マイアミ・ヒートはNBAファイナル2023第4戦で敗れ、シリーズ1勝3敗と後がなくなった。第4戦の試合後、エリック・スポールストラ・ヘッドコーチは、チームに伝えたメッセージはシンプルなものだったと話している。
スポールストラHCは「選手たちには、今夜は好きなように感じろと言ったよ」と述べた。
「それは構わない。おそらく今夜はあまり眠れないだろう。みんなそうだと思う。我々は非常に競争的なグループだ。すべてをハードにやってきた。今もまたそうでなければいけない」
「とにかく(第5戦に勝って)マイアミに戻ることに集中する。マイアミに戻せば、あっという間に事態は変わり得る。デンバーでの試合は、厳しい一戦になるだろう」
ヒートはこのプレイオフで一貫してアンダードッグという立場にありながら、決して自信を失わなかった。だが、NBAファイナルではまた異なる挑戦に直面している。
数字は、ナゲッツとのロードでの第5戦に向け、ヒートが厳しい状況に立ち向かっていると示しているのだ。
NBAファイナル2023第5戦を前に注目のスタッツ
NBAファイナルにおける1勝3敗
この数字で、ナゲッツのファンは自信を感じるはずだ。NBAファイナルの歴史において、シリーズ3勝1敗としたチームは、過去36回のうち35回で優勝している。敗れたのは1回だけだ。

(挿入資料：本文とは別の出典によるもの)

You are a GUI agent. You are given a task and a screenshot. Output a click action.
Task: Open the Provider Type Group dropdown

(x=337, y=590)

その1回は、2016年のクリーブランド・キャバリアーズだ。レブロン・ジェームズ擁するキャバリアーズは、レギュラーシーズンで73勝をあげたステフィン・カリーのゴールデンステイト・ウォリアーズに、シリーズ1勝3敗となりながら逆転して優勝した。
ヒートの3ポイントショット
第2戦で108-111と敗れた際、ナゲッツのマイケル・マローンHCは守備での努力や規律に不満を表した。ヒートに3ポイントショット成功率48.6%を許したのは、基本的な攻撃の動きに対してナゲッツがミスを犯したことが大きかった。

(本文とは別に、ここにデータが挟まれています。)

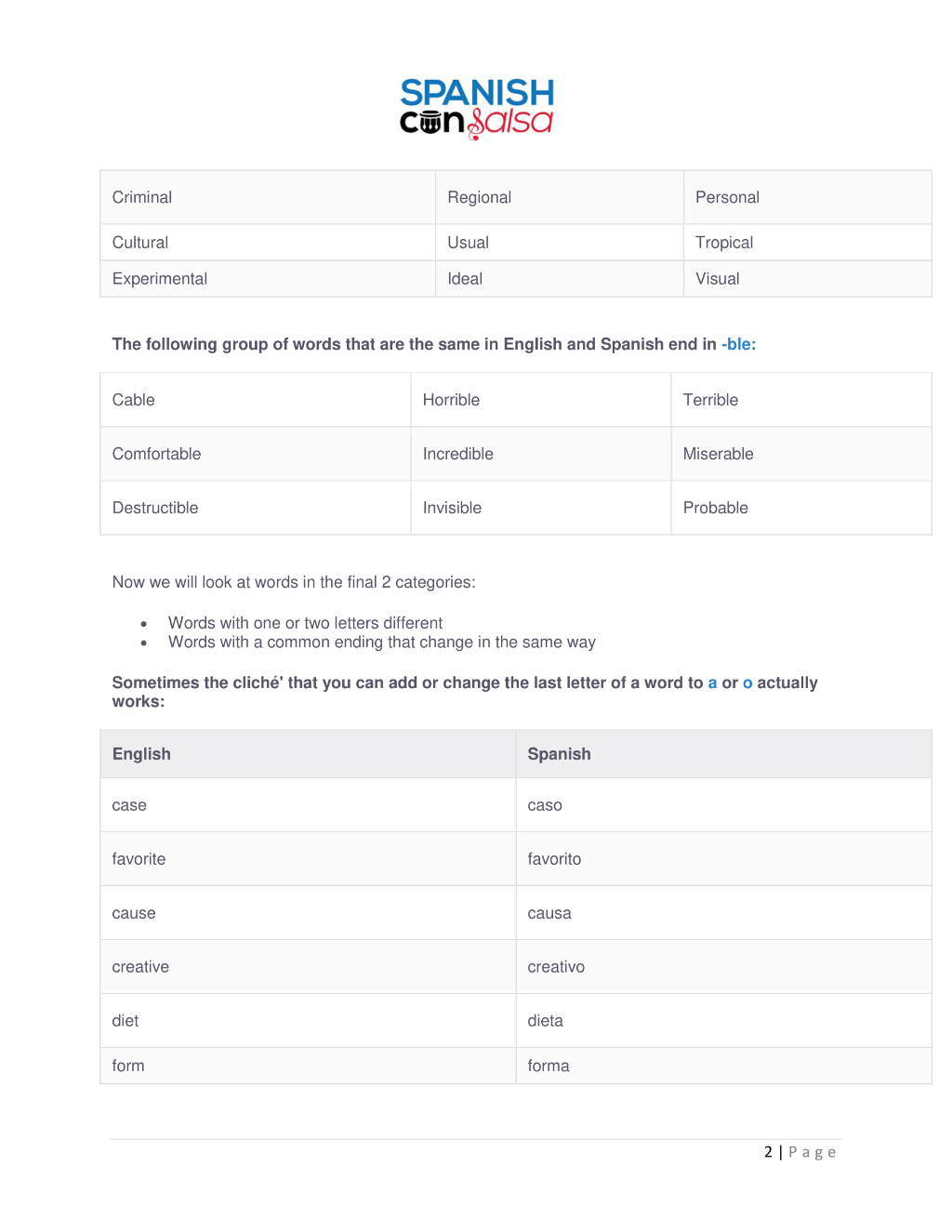Click the word Tropical in the first table

[x=723, y=243]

だがそれ以降、ナゲッツは守備を引き締めている。それによって、ヒートはより良いかたちでショットを打てなくなった。第3戦と第4戦のヒートは、3P60本中19本成功にとどまっている(31.6%)。
第4戦の試合後、マローンHCは「できるだけ(2ポイントショットを)厳しくさせ、(3Pを)打たせないようにするというのがチームへの大きなメッセージだ」と話した。
ヒートが相手チームより3P成功率で下回るのは、今プレイオフでナゲッツとのシリーズが初めてだ。ヒートがシリーズを続けたければ、この点を変えなければならない。
ラウンド | 平均3P成功-試投 | 3P成功率 | 対戦相手の3P成功率 |
1回戦 | 15.4-34.2 | 45.0% | 37.0% (バックス) |
地区準決勝 | 11.7-38.2 | 30.6% | 29.9% (ニックス) |
地区決勝 | 12.7-29.3 | 43.4% | 30.3 %(セルティックス) |
NBAファイナル | 12.3-33.5 | 36.6% | 37.6% (ナゲッツ) |
「プレイオフ・ジミー」はどこへ?
ジミー・バトラーを抑えているのも、ナゲッツの功績だ。今プレイオフ最初の3シリーズで、バトラーはフィールドゴール成功率48.3%の平均28.5得点を記録した。それがナゲッツとのシリーズでは、FG成功率44.6%の平均21.8得点だ。
第4戦の試合後、ショットの効率について問われると、バトラーは「決めるか決めないかのリーグだ」と一蹴した。適切なプレイをし、ペリメーターのロールプレイヤーを見つけることの重要性も強調している。
バトラーは「みんなのことをものすごく信頼しているんだ」と話した。
「彼らが、これほど勝ってきた理由なんだ。彼らに対する信頼は揺るがない。絶対にね」
バトラーは間違っていない。ケイレブ・マーティン、ダンカン・ロビンソン、マックス・ストゥルース、ゲイブ・ビンセントは、ヒートに大きな勢いをもたらした。彼らがいなければ、ヒートがNBAファイナルまで勝ち進むことはなかっただろう。
だが今は、バトラーがもっとアグレッシブになり、第5戦で足跡を残すことを彼らが必要としている。
ジャマール・マレーの飛躍
NBAファイナルでジャマール・マレーが両軍最多のアシストを記録すると思った人はいただろうか。
ナゲッツが勝利した第4戦での12アシストを含め、マレーはここ4試合連続で10アシスト超を達成している。『ESPN Stats and Info』によると、ファイナル最初の4試合連続で10アシスト超は初の記録だ。
マレーはカッターを見つけ、オープンになっているシューターにキックアウトし、ニコラ・ヨキッチとのピック&ポップを完璧に遂行してきた。
Keeps shining on the biggest stage 🏹
— Denver Nuggets (@nuggets) June 10, 2023
15 PTS
3 REB
12 AST
1 STL
マレーは「自分のスポットをとり、いつプルアップジャンパーを打つか、いつパスを出すか、いつドライブするか、守備を打ち破ろうとするかということだ。試合に影響できたと感じているよ」と話している。
「僕のショットは本当に良くなかった。ショットクロックぎりぎりとか、残り4秒とか、打たなきゃいけないショットが多かったんだ」
「みんなが決めているなら、僕はそれで構わない。みんなが決められるようにするのに、僕がそういうことをしなきゃいけないというなら、それでいいんだ」
ナゲッツの攻撃がどのチームも解けなかった謎となっている大きな理由は、ポストシーズンにおけるマレーの飛躍だ。